I have been gluten free for about three weeks now; although I have had slip ups. I'm just not used to the fact that so many food use gluten as a binder. Gluten even exists in BBQ sauce, one of my favorite condiments.
As of this summer I became very conscious about the foods I put into my body because I realized how much my body suffers from consuming too much of certain foods and not enough of others. This meant cutting out most of my dairy intake, primarily cheese. But I also drink my coffee black. I also cut out a lot of sugar however, since starting back to school, my sugar has definitely increased, I think it is all of those trips to Yogurtland. I know yogurt is dairy, but for some reason it impacts me in a good way, instead of negatively.
But as of three weeks ago I was told by the Dr. to try to be gluten free for six weeks to see if some of my symptoms, inability to digest food, constant itchiness, and general sloth-like behaviors. There was also a scare that this might be related to my having MS. So I am hoping it is a gluten issue and not the other. So I have stopped consuming so many of my normal foods, or replacing them with gluten free varieties.
With this, I have to admit, I feel probably 50-75% better most days, more days closer to the 75% mark. This is promising. However, it makes it hard to eat and I get annoyed when someone is making pasta and I have to be like, "Oh, I can't eat that." I become annoyed with myself, for being privileged enough to make dietary choices. I'm sure many people with gluten intolerance/sensitivities do not have the choice to buy the more expensive gluten free varieties of foods.
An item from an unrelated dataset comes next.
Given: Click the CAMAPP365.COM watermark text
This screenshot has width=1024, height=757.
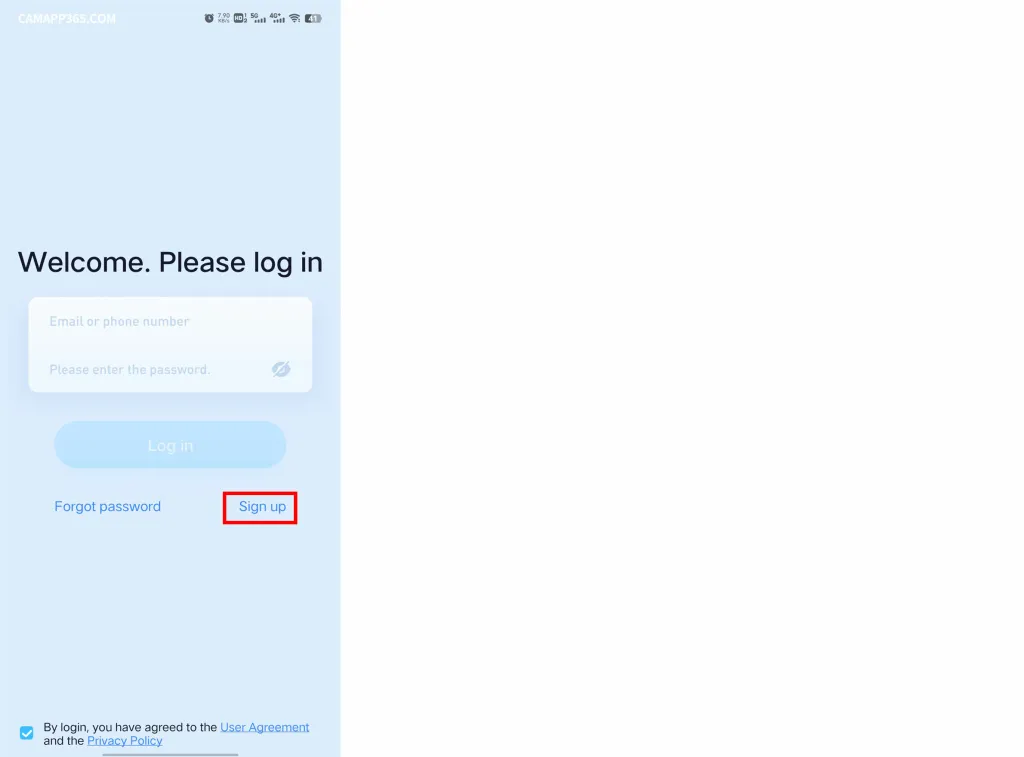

But, at the same time, just because I am privileged to make these choices should I not make them so as to stand in some sort of solidarity with those less-privileged by not consuming them? I am going to say no because I won't be standing at all if I continue to eat the way I had for years without putting any thought into it and if I continue to consume products full of gluten. But it is hard and I am often conflicted by my desire to want to hold myself accountable to my privileges and needing to take care of my body which according to Ayurvedic thought and medicine is all about the foods we consume and at what times during the day/month/season we consume them.
I will say I am lucky to be discovering this in Colorado because there are so many places that cater to those needing gluten free foods. For instance last night at Watercourse, the hipstery Uptown restaurant in Denver, I was able to eat a gluten free vegetarian meal and finish it with amazing gluten free chocolate cake and vegan ice cream. Quite the indulgence, but, when it's available I feel like I need to seize the moment and eat. I am not vegetarian and definitely not vegan, but this place and its sister restaurant, City O City do at least offer gluten free options. So, it isn't as challenging as it could be. My new lady is also very supportive of this huge switch in my dietary consumption. She often checks things more thoroughly then I even do when at the grocery and is willing to get the gluten free pizza because they only make it in the large size. So I am lucky for that too and to have a supportive best friend who said he would eat that way around me too, in an act of solidarity, in great hopes that this proves to be a gluten allergy and not MS. Everyone seems really supportive of that idea at the very least.